Nationwide Building Society, the UK's largest mutual, has issued a significant warning to its members regarding changes to its savings products. The move comes in response to the Bank of England's decision to lower the base rate in December 2025.
Rate Adjustments in Response to Bank of England
The financial institution confirmed that it is adjusting its savings rates following the Bank Rate reduction of 0.25% on 18 December 2025. These changes will come into effect for customers from 10 February 2026. The society stated that most of its products will see reductions of less than the full 0.25% cut implemented by the central bank, with specific decreases ranging between 0.10% and 0.25%.

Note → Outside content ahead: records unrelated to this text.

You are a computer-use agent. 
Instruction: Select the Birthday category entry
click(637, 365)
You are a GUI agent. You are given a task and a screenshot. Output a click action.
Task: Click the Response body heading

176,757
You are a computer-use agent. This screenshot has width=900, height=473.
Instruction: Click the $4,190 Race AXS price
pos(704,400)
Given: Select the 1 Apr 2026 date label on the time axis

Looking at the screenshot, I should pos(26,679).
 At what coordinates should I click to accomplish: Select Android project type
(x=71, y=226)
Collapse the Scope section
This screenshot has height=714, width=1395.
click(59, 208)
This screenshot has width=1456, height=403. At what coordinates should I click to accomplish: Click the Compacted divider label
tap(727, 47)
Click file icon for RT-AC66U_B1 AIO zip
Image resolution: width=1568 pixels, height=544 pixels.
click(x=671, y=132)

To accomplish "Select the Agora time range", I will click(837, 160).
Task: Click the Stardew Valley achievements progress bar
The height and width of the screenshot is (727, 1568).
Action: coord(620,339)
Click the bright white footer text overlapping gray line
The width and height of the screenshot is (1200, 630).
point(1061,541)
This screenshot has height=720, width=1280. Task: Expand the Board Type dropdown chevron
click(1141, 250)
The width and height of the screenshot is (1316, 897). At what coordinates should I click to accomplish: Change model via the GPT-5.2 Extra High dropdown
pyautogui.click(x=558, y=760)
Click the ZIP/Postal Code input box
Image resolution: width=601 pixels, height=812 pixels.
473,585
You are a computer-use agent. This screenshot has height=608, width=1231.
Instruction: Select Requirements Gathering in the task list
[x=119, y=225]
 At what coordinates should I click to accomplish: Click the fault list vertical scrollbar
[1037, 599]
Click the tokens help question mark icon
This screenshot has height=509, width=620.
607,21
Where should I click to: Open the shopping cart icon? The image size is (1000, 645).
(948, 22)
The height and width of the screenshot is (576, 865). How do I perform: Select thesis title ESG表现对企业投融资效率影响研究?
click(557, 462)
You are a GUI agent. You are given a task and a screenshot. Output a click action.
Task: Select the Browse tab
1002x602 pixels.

Which Savings Products Are Affected?
While some accounts will see their rates fall, Nationwide has confirmed a handful of products will remain unchanged and one key product will see an increase.
Accounts with no changes:
- Flex Regular Saver
- FlexOne Saver
- Start to Save products
- Smart Instant Access & SmartSaver
- Smart Limited Access
Notable rate increases:
In a positive move for savers looking to lock money away, Nationwide will increase the rate on its five-year Fixed Rate Bond and ISA to 4%.
Accounts facing reductions:
A wide range of accounts will have their interest rates trimmed. The Help to Buy ISA will decrease by 0.25% to 2.25%, while the Continue to Save account will drop to 1.50%, also down by 0.25%.
Other products facing cuts include:
- Child Trust Fund / Smart Junior ISA / CTF Maturity ISA / Smart Junior ISA Maturity
- Branch Future Saver / Future Saver / Children’s Future Saver
- Various access accounts including Triple Access, Single Access, and Limited Access savers and ISAs
- Branch Reward Saver, Branch Flex Saver, and Branch Easy Access accounts
- e-Savings Plus and Instant Access Flex Instant Saver – Issues 2, 3, 4, 5, 6
What This Means for Savers
This announcement from one of the UK's leading savings providers signals a broader trend of financial institutions passing on the Bank of England's base rate cut to their customers. Savers with affected accounts will see a slight reduction in the interest earned on their balances from mid-February. Members are advised to review their accounts to understand the specific impact on their savings and to consider if their current product remains the best home for their money, especially in light of the improved rate on the five-year fixed products.